The type III TGF-beta receptor suppresses breast cancer progression

The TGF-beta signaling pathway has a complex role in regulating mammary carcinogenesis. Here we demonstrate that the type III TGF-beta receptor (T beta RIII, or betaglycan), a ubiquitously expressed TGF-beta coreceptor, regulated breast cancer progression and metastasis. Most human breast cancers lost T beta RIII expression, with loss of heterozygosity of the TGFBR3 gene locus correlating with decreased T beta RIII expression.
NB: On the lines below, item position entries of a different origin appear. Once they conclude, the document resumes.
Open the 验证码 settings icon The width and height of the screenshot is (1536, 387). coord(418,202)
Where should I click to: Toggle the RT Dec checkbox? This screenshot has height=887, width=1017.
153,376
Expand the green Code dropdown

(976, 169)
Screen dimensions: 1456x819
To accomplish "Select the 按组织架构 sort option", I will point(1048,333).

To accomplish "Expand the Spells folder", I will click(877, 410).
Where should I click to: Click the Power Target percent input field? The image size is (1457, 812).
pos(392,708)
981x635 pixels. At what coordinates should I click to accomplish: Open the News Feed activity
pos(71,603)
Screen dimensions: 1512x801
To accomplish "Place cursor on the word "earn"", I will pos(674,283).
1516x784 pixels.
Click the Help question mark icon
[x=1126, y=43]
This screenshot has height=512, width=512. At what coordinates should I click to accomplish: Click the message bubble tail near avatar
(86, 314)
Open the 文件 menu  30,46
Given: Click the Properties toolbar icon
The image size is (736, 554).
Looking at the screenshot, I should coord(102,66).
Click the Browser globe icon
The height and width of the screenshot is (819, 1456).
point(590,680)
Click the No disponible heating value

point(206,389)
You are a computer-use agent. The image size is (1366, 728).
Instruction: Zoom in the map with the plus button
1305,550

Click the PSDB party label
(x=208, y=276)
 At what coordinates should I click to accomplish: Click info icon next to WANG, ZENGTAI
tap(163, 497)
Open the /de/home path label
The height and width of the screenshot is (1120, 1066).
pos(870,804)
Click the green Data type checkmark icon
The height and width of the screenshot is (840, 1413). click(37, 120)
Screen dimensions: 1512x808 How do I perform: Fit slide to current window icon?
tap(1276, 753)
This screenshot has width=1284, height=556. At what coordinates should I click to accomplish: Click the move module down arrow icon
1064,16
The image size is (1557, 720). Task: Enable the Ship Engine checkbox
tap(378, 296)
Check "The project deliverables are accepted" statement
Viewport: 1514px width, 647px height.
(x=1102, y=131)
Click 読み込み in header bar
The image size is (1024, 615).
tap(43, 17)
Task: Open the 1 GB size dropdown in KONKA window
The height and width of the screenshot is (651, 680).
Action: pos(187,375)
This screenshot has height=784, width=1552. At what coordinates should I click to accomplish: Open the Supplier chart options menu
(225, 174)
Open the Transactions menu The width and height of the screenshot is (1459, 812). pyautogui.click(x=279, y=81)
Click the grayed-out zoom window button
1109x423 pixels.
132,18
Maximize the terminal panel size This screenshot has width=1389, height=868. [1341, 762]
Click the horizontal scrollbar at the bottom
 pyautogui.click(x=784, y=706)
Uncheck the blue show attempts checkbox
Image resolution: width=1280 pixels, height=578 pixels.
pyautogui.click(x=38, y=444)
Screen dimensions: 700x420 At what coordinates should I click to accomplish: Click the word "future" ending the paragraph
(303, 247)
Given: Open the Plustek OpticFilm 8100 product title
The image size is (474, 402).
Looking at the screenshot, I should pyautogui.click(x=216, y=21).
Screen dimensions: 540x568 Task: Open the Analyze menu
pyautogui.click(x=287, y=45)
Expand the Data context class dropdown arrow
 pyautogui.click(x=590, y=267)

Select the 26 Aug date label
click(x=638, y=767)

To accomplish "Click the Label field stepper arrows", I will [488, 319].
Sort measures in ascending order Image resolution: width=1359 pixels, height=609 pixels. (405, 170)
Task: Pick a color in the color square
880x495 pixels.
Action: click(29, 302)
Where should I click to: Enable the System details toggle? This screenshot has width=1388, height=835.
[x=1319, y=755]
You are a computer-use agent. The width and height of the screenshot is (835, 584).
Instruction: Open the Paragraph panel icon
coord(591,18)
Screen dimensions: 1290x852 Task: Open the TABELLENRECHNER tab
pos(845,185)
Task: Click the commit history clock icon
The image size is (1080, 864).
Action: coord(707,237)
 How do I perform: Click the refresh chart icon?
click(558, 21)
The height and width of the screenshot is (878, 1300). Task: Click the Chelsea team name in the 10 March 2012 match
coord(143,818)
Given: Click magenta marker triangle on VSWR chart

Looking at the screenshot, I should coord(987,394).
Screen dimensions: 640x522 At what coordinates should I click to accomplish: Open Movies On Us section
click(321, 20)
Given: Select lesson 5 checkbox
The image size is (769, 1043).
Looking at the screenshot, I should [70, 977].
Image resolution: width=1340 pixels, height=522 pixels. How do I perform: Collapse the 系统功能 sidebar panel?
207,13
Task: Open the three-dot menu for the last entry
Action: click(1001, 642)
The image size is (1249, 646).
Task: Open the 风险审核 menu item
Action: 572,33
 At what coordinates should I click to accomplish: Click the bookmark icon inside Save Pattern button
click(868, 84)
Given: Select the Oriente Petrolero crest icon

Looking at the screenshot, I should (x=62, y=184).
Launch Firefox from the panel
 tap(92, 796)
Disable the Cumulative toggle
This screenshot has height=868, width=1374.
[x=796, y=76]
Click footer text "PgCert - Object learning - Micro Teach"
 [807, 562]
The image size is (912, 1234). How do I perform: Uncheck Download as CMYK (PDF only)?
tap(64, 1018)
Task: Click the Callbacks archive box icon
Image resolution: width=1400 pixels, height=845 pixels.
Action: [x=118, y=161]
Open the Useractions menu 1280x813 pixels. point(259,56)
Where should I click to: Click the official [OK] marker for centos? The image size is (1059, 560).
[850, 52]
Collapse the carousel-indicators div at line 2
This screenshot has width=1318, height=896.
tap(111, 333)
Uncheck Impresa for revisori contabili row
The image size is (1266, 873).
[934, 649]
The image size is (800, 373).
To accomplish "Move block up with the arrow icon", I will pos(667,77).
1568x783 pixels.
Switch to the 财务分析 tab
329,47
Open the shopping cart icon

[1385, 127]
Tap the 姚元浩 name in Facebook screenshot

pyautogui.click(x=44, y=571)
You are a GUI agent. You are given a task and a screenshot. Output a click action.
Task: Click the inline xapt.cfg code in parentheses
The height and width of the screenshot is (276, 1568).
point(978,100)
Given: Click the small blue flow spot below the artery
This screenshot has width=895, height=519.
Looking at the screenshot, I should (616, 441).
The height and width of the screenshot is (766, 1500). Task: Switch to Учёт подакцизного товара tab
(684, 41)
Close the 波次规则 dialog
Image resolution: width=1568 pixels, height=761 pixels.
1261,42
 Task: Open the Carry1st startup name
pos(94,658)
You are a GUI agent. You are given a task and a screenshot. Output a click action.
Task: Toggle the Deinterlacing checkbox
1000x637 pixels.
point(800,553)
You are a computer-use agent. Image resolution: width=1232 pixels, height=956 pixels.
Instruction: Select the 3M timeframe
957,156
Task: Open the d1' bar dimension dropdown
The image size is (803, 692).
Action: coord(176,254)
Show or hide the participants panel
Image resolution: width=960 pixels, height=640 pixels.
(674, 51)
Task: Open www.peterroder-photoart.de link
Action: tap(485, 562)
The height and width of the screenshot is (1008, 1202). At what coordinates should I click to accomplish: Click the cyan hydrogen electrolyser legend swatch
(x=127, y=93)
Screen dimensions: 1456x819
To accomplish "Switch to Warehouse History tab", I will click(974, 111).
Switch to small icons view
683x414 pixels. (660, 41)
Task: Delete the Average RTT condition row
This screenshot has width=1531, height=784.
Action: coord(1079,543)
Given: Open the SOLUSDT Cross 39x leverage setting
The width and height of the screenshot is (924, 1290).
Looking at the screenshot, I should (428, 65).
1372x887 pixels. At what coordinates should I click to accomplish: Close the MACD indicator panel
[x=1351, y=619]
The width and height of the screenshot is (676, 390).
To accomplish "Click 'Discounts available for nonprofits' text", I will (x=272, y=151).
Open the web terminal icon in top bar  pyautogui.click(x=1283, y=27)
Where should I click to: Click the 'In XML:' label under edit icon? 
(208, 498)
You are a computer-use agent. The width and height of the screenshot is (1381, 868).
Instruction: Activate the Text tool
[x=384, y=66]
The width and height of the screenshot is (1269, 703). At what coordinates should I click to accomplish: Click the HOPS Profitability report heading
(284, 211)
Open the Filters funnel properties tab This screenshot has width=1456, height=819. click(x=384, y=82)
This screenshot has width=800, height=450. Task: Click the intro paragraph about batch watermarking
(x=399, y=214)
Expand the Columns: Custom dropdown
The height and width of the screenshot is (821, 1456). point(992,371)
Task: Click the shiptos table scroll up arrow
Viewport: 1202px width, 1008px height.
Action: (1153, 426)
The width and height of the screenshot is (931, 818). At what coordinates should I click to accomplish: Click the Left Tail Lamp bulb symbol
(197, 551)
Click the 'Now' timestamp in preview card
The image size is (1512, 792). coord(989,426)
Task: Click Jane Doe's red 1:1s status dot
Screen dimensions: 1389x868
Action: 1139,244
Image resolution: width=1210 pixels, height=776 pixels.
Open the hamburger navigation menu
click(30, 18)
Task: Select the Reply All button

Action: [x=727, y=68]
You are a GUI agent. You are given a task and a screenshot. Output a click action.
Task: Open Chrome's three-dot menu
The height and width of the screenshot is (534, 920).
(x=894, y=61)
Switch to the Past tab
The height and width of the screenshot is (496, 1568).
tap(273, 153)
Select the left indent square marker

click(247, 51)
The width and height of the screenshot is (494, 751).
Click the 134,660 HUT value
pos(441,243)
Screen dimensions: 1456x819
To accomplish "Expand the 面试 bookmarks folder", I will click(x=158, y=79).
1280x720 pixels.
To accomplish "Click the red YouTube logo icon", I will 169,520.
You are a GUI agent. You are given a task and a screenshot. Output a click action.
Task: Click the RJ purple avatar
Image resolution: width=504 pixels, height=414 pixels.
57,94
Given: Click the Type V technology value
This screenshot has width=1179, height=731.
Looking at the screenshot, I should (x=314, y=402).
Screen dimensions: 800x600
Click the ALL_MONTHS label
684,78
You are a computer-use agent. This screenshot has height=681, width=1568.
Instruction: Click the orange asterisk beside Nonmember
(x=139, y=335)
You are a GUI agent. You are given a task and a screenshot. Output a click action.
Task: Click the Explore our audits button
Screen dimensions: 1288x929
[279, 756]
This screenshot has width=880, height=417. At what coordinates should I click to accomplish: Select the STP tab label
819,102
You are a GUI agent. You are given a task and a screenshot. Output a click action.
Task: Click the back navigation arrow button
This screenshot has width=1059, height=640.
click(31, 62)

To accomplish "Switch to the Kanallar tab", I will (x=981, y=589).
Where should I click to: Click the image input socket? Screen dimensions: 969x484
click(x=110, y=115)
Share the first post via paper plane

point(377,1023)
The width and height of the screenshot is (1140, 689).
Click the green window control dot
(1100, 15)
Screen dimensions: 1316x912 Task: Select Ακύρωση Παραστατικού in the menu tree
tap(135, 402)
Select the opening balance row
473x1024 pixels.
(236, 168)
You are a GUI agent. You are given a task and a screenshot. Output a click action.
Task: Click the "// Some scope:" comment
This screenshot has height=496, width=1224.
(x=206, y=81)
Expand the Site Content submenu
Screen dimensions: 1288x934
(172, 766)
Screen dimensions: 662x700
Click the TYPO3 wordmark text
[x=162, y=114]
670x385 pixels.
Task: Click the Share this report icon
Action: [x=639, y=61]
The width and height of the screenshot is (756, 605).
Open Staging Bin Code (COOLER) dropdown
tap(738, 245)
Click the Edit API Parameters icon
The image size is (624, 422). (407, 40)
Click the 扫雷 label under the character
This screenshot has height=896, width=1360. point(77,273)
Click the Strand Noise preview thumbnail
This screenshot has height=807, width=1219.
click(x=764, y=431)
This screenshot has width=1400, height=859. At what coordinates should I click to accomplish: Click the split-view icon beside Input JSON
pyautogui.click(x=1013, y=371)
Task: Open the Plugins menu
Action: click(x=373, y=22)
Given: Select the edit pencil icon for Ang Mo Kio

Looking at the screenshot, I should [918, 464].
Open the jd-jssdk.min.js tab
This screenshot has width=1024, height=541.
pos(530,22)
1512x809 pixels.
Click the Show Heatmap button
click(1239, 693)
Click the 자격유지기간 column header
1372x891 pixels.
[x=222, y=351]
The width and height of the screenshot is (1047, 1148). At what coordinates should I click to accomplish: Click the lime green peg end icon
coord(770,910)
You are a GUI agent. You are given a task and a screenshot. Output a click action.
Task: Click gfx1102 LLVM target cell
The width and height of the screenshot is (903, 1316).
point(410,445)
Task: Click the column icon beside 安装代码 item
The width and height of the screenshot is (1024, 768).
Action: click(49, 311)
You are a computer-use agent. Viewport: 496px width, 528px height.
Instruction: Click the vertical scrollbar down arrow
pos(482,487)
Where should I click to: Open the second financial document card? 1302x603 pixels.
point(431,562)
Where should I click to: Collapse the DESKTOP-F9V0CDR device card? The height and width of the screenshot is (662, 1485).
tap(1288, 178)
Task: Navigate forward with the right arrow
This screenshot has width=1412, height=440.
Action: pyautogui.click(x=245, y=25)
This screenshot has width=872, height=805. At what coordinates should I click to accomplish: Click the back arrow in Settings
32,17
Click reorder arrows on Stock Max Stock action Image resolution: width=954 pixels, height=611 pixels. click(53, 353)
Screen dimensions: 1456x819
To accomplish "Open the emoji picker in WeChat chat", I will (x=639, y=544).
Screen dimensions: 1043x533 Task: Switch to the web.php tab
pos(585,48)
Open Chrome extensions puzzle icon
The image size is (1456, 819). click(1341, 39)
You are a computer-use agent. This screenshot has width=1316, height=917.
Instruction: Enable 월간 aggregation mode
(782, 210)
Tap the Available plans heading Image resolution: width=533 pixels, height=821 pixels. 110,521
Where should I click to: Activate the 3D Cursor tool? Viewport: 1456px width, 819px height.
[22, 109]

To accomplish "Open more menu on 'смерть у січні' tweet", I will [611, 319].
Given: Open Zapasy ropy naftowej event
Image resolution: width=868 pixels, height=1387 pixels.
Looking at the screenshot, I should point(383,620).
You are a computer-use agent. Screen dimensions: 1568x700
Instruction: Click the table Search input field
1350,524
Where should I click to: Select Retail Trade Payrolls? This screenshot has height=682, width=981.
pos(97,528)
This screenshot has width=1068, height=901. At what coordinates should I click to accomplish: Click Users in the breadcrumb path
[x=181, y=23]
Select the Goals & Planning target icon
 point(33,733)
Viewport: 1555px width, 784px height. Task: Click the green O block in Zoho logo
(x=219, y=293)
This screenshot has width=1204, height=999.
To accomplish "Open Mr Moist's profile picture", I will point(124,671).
T beta RIII expression decreased during breast cancer progression, and low T beta RIII levels predicted decreased recurrence-free survival in breast cancer patients. Restoring T beta RIII expression in breast cancer cells dramatically inhibited tumor invasiveness in vitro and tumor invasion, angiogenesis, and metastasis in vivo. T beta RIII appeared to inhibit tumor invasion by undergoing ectodomain shedding and producing soluble T beta RIII, which binds and sequesters TGF-beta to decrease TGF-beta signaling and reduce breast cancer cell invasion and tumor-induced angiogenesis. Our results indicate that loss of T beta RIII through allelic imbalance is a frequent genetic event during human breast cancer development that increases metastatic potential.